Retail prime, retail municipal, institutional prime, and institutional municipal money market funds will be required to impose redemptions fees and gates during periods of heavy fund redemptions. The directors of money market funds that fail to meet certain liquidity minimums will have the ability to impose fees and redemptions gates to halt or slow potential runs on the fund. Government money market funds are not required to impose such fees or redemptions gates.
With the assistance of iMoneyNet’s Managing Editor, Mike Krasner, we take a look at how these rule changes affect investors and investment management firms.
Due to the heightened restrictions on institutional funds, 52 institutional prime funds have either closed, merged or have been reconstituted as government or retail funds in order to maintain a stable-NAV structure and the net assets have decreased by over 45%. While institutional prime funds have decreased in volume and size, government institutional funds have added 15 new funds and assets have increased by 42% through September 8. iMoneyNet projects the total money market funds available to drop from 1,300 at the end of 2015 to around 1,100 by mid-October.
This trend of assets flowing out of institutional prime funds and into government funds may persist as investors wait to see how the floating NAV plays out. One factor that may reverse the flow of assets is an increase in the yield spread between prime funds and government funds. Prime money funds typically carry a positive yield spread versus government funds and this is likely to continue. As of September 8, the 7-day yield spread was 13 basis points (bps). It is unknown if a yield spread of 25 bps or 50 bps will be attractive enough to change the direction of the flows. Only time will tell.

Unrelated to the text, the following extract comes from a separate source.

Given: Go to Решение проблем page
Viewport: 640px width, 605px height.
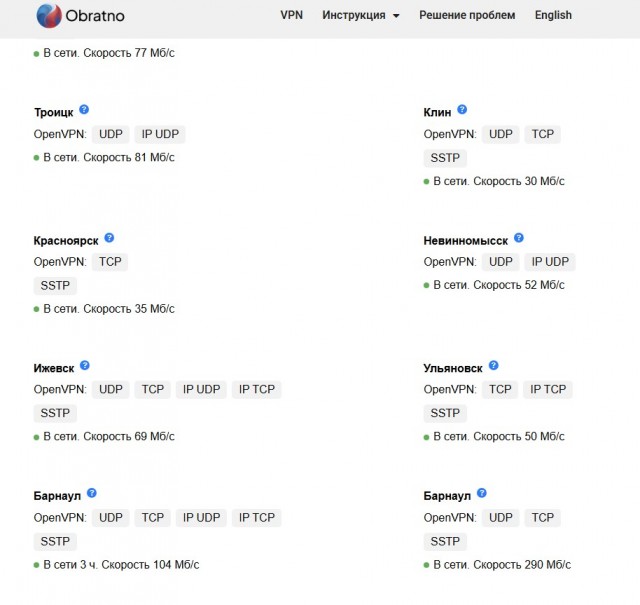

A combination of low interest rates, increased costs to maintain positive yields, and higher costs associated with the SEC-mandated changes including some that took effect in 2010 have hindered the money market fund industry. However, an increase in interest rates will provide support for the money market providers and allow them to provide increased yields to their shareholders.
Investors of money market funds will now have near real-time access to portfolio holdings along with additional food for thought to be used when questioning the fund managers. Retail investors may not notice a change other than the fund name on their financial statements, while institutional investors will experience greater change and have decisions ahead of them.